2013年11月24日星期日

Week 8 | Nanotechnology + Art | Blog

Week 8 | Nanotechnology + Art | Blog



As science and technology dominate our daily life and way of thinking, inevitably, our aesthetics has revolutionized.  Nanotechnology, one of the most significant rocket sciences, not only changed our way of living in terms of medical, mechanical or other scientific subjects, but also broadened our vision into the nano world that one could never perceive with naked eyes.  

Nanotechnology helped us to observe and discover the world on a nano scale through touching and hearing.  For instance, Boo Chapple, one of the pioneer in nanotechnology and art fields, applied nanotechnology in acoustic practice.  Through the nature of bone matrix, Boo Chapple was able to manipulate the piezoelectric signals in a specific vibrational patterns, and thus the desired audible sound is played from the bone.  And the bone itself plays as a speaker to enlarge the scale of sound.  By doing so, people could obtain the feel of nanostructure through acoustic senses, the nanoscale objects are experienced in a human scale through interactions. 

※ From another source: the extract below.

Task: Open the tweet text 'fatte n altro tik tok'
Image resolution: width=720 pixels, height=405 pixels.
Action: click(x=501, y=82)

Nanomandala is a joint project done by artist Victoria Vesna and nonscientist James Gimszewkski.  Mandala is a symbolic painting from Tibetan buddhism; Vesna and James projected the video consisting of the mandala onto a disk of sand with 8 feet in diameter.  Through the video, Vesna and James zoomed in the mandala within a nanoscale and people could then feel the nanostructure of mandala through sand grains; and each grain of sand corresponds to a specific particle of nanostructure.  The project provides people with a way to feel the “enlarged” scale of nanostructure by touching and vibrating sand.